As a final note, even though the Requestor in AO 23-01 had myriad sympathetic facts in its favor, the manufacturer still proposed safeguards to mitigate potential risks under the relevant federal statutes. Similar to previous OIG-approved arrangements, the manufacturer limited the eligible pool of patients to those who lived more than 2 hours way, which, in this context, reduced the risk of overlap between the prescribing doctor and the surgeon performing the implantation. More traditional safeguards included not advertising the Arrangement, and requiring patients and vendors to agree to not request reimbursement under Federal health care programs. Going forward, manufacturers interested in instituting similar patient assistance programs for accessing therapy should consider the facts and programmatic limitations relied upon by OIG to make a favorable Advisory Opinion.

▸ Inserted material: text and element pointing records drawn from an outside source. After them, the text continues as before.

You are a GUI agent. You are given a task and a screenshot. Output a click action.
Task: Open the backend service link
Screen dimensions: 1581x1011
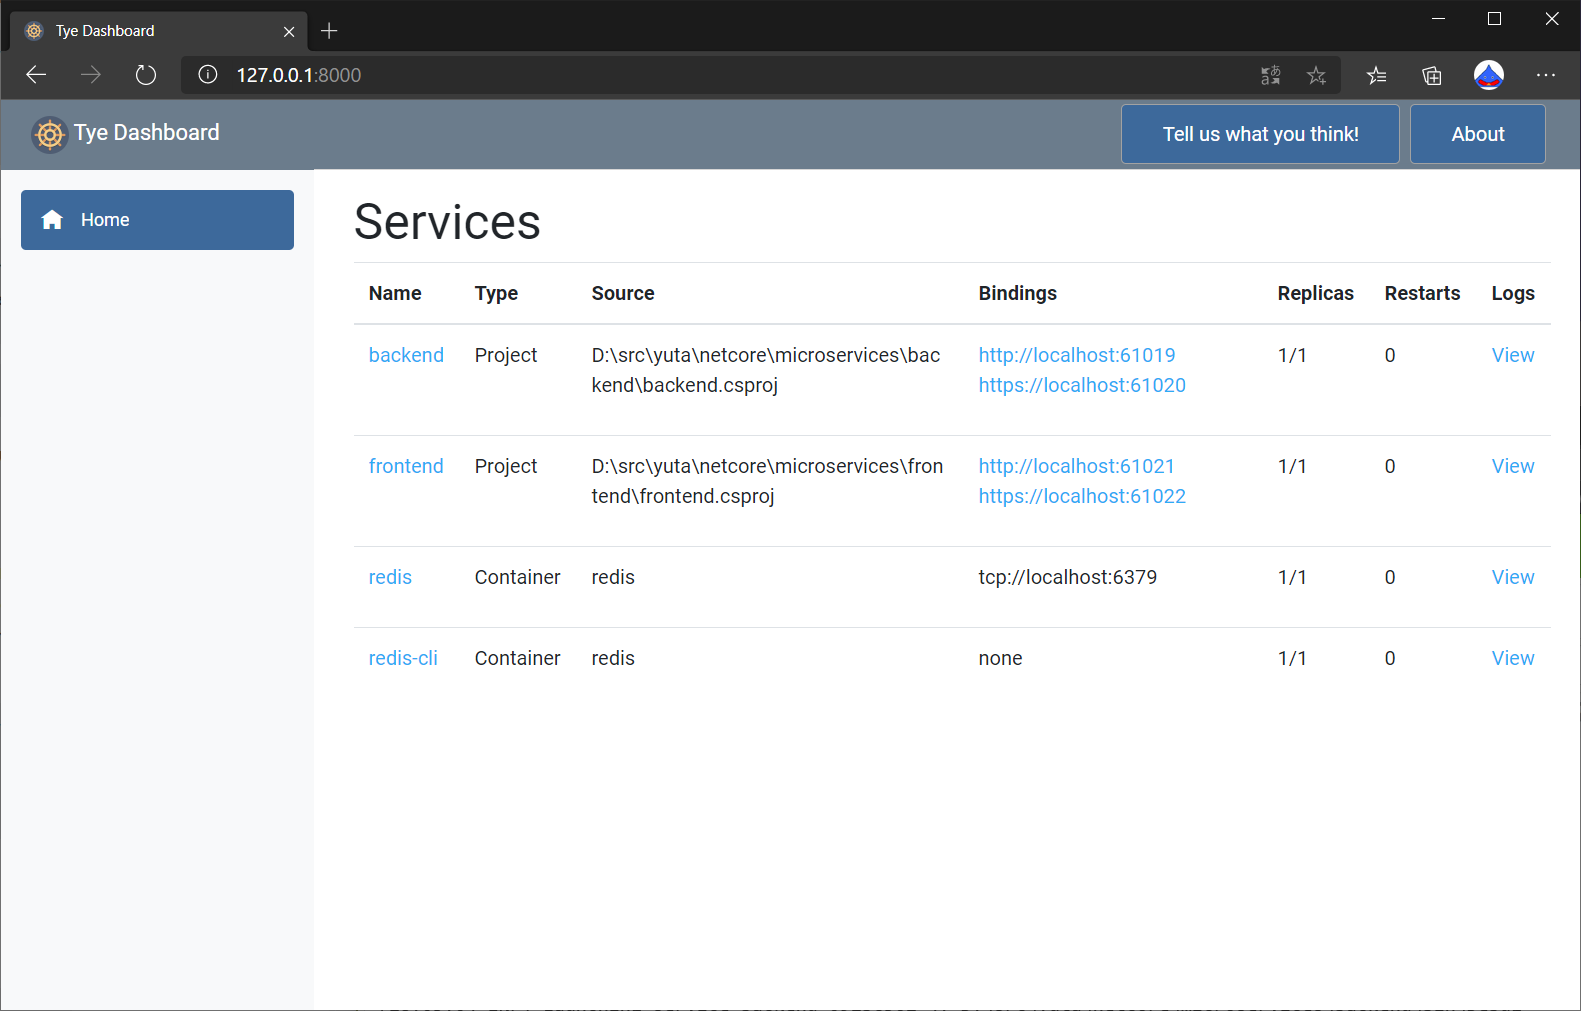click(x=406, y=355)
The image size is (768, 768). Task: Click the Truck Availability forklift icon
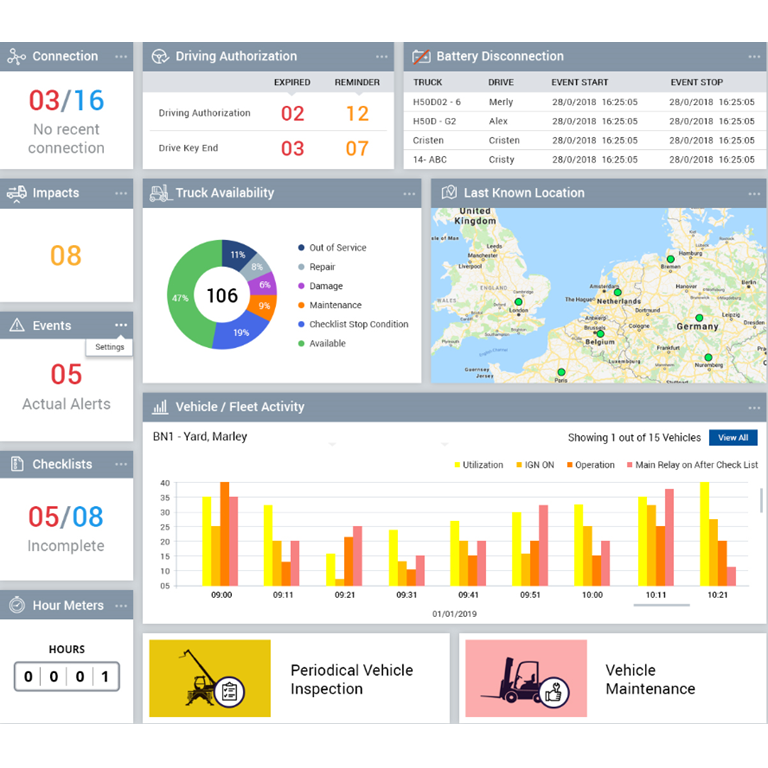pyautogui.click(x=159, y=194)
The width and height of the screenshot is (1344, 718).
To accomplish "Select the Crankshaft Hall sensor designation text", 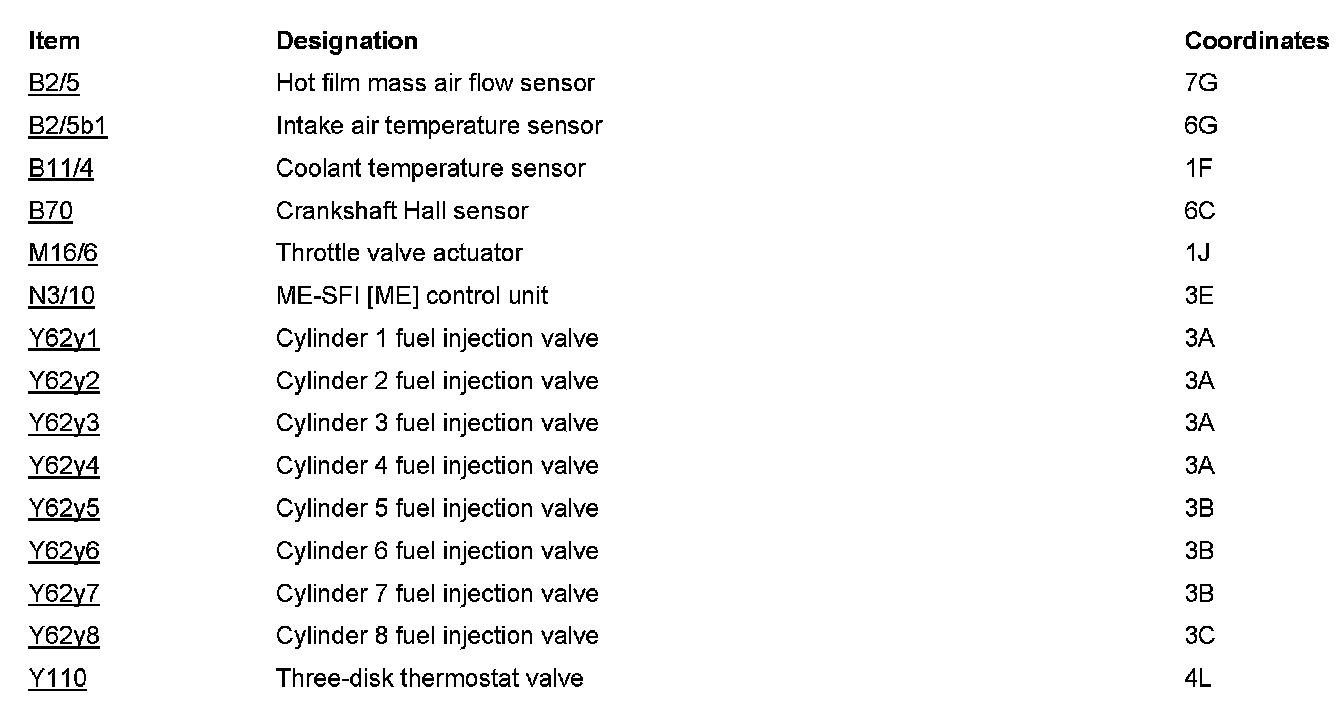I will 402,211.
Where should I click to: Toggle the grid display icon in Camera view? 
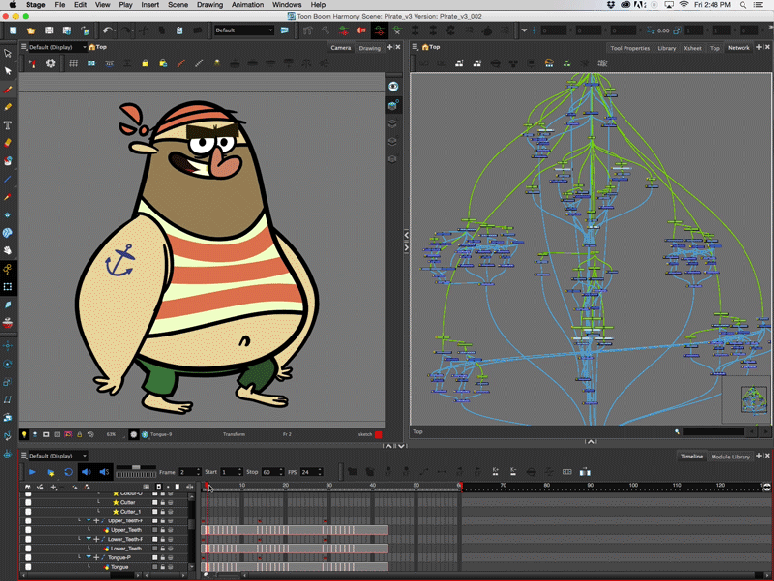point(74,63)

 Additionally, Requestor has evaluated 10 medical flight vendors to determine whether they: (i) serve pediatric and medically fragile patients; (ii) provide non-charity flights and bill insurance if insurance reimbursement is available; (iii) has a national footprint and can fly patients who live across the United States to and from the Treatment Center; (iv) can fly patients with the Condition and up to two caregivers safely; (v) has flexible scheduling to allow rapid deployment of flights when the Drug becomes available for the patient; and (vi) has planes with isolation options for patients. Out of the 10 vendors evaluated, only two vendors meet these objective criteria and are willing to transport patients under the Arrangement.
 A patient may be determined to have “insufficient” coverage if: (i) absent Requestor paying for the medical flights and ground ambulance transportation to and from the airport in full, the out-of-pocket costs to the patient for the flights and ground transportation would be equal to or exceed 3% of the patient’s gross annual household income; or (ii) the flight vendor is unable to seek reimbursement from the patient’s state Medicaid program. If a patient’s coverage is deemed “insufficient”, then Requestor pays the full cost of the transportation and the patient’s insurance is not billed.